§ **Work request**: Quote verbatim the lines in the records below, beginning at the line that contains "is (1493, 454)." and stopping after the line that contains "font-color-icon is located".

= Beginning of Section =

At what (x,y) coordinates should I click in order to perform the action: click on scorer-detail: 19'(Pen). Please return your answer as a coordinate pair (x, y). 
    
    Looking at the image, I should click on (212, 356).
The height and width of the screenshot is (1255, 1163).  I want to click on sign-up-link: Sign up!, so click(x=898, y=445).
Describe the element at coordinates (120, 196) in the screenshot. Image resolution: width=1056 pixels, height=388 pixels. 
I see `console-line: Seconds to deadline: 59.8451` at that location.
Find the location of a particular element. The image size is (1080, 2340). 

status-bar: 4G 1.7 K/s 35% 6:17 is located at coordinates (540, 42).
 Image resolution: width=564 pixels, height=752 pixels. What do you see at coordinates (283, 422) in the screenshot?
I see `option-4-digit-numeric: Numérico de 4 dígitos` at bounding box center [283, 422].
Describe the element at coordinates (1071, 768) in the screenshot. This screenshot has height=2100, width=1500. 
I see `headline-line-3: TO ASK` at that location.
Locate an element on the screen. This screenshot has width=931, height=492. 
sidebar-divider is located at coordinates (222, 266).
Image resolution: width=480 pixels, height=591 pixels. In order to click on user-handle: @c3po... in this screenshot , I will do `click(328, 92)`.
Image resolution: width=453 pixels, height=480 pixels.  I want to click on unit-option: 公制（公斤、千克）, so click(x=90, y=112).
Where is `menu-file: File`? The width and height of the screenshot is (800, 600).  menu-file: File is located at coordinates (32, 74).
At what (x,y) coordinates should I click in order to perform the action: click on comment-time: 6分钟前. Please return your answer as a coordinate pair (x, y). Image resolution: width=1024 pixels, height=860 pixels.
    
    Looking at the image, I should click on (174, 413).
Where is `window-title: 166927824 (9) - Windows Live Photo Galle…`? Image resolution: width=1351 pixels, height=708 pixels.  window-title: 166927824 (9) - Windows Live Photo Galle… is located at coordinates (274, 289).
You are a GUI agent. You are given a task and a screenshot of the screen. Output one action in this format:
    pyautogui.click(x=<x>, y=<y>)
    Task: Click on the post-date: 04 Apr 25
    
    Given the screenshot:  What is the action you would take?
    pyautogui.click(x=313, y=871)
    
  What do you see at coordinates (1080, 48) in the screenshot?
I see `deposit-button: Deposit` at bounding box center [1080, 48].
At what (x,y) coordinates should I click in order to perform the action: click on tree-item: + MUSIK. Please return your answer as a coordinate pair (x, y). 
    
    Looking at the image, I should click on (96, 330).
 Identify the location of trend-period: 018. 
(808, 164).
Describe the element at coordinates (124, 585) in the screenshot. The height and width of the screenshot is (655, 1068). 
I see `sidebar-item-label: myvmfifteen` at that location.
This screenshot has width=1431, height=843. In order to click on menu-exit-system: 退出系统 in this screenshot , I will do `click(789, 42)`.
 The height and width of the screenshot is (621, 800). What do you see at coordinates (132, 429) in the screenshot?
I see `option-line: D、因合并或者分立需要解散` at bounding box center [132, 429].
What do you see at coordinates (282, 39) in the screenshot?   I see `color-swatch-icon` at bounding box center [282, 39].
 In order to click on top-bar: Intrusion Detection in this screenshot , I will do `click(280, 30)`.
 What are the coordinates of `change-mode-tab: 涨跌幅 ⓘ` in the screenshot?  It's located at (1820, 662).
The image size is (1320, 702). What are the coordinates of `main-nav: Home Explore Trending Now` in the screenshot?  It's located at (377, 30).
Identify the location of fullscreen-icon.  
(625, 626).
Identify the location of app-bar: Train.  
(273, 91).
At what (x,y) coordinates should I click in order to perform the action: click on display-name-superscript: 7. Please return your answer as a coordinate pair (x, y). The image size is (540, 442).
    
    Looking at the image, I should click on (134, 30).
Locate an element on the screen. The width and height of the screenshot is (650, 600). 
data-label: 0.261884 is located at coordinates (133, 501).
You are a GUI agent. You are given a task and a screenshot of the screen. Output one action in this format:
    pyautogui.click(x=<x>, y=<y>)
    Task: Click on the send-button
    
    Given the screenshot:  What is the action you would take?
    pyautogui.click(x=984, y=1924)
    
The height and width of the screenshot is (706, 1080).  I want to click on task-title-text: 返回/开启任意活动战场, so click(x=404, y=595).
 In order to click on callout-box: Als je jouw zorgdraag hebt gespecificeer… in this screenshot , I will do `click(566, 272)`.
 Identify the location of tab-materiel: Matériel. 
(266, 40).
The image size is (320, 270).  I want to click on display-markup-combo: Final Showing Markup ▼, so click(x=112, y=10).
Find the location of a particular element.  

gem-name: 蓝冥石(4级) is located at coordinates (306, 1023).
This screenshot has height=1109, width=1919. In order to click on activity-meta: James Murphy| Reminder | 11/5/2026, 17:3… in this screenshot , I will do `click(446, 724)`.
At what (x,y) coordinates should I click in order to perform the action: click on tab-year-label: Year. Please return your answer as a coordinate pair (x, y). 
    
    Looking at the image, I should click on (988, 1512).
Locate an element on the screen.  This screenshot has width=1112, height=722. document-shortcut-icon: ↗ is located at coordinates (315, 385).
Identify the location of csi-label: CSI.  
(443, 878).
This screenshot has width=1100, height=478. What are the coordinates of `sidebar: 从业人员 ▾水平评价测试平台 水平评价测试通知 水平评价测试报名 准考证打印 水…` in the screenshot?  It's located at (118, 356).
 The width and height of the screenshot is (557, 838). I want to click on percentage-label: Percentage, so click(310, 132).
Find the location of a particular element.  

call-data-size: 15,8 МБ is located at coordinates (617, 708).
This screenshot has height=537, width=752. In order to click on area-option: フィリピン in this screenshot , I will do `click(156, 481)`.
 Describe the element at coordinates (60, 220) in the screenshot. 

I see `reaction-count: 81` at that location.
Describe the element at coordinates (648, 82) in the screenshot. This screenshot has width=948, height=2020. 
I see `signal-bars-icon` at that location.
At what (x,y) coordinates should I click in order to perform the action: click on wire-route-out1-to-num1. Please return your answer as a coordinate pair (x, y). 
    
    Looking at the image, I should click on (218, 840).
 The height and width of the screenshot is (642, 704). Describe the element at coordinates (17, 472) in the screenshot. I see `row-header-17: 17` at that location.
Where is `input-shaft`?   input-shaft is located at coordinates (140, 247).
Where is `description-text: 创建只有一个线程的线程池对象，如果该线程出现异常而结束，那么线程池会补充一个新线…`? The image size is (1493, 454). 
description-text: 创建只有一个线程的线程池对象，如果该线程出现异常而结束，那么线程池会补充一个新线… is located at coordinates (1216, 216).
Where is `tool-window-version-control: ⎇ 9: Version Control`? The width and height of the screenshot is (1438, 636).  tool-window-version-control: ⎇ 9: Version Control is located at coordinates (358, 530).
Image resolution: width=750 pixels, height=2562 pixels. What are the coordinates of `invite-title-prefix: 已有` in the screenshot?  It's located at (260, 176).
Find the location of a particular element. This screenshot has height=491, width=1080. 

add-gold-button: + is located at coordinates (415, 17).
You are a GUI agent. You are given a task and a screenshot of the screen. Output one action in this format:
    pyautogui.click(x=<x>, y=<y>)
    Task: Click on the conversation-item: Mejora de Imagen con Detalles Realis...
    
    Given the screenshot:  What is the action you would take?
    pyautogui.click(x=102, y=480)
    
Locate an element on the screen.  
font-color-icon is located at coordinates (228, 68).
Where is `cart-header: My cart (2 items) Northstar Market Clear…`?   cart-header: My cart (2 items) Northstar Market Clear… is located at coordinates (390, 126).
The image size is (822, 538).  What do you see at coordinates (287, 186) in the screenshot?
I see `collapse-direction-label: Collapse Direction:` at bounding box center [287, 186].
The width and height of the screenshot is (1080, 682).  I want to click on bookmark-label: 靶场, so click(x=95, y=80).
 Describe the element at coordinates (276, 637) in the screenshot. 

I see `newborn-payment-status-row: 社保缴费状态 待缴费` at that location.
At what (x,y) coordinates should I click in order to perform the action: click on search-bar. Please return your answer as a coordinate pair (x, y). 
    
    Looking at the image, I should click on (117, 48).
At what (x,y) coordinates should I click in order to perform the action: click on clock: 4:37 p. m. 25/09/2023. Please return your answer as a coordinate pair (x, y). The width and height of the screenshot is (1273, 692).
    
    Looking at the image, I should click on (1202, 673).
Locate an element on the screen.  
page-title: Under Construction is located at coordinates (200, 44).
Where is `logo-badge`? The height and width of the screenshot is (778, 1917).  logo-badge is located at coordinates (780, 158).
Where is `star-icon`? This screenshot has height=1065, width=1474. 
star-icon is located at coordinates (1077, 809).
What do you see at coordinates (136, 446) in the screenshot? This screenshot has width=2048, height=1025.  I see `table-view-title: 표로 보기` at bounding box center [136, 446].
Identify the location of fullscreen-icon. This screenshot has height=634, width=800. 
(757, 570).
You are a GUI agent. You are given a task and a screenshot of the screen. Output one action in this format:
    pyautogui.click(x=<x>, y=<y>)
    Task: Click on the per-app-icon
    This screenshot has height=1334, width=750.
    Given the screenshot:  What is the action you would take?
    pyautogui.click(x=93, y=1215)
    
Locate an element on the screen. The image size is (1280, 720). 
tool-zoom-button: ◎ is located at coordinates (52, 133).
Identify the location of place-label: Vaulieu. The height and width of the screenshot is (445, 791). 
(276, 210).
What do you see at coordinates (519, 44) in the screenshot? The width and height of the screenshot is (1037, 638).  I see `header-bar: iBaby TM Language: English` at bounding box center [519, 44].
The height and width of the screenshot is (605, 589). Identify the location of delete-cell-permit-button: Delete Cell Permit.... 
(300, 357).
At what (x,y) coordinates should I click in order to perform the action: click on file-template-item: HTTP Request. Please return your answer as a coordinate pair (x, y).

= End of Section =

§ **Answer to this problem**:
Where is `description-text: 创建只有一个线程的线程池对象，如果该线程出现异常而结束，那么线程池会补充一个新线…`? The image size is (1493, 454). 
description-text: 创建只有一个线程的线程池对象，如果该线程出现异常而结束，那么线程池会补充一个新线… is located at coordinates (1216, 216).
Where is `tool-window-version-control: ⎇ 9: Version Control`? The width and height of the screenshot is (1438, 636).  tool-window-version-control: ⎇ 9: Version Control is located at coordinates (358, 530).
Image resolution: width=750 pixels, height=2562 pixels. What are the coordinates of `invite-title-prefix: 已有` in the screenshot?  It's located at (260, 176).
Find the location of a particular element. This screenshot has height=491, width=1080. 

add-gold-button: + is located at coordinates (415, 17).
You are a GUI agent. You are given a task and a screenshot of the screen. Output one action in this format:
    pyautogui.click(x=<x>, y=<y>)
    Task: Click on the conversation-item: Mejora de Imagen con Detalles Realis...
    
    Given the screenshot:  What is the action you would take?
    pyautogui.click(x=102, y=480)
    
Locate an element on the screen.  
font-color-icon is located at coordinates (228, 68).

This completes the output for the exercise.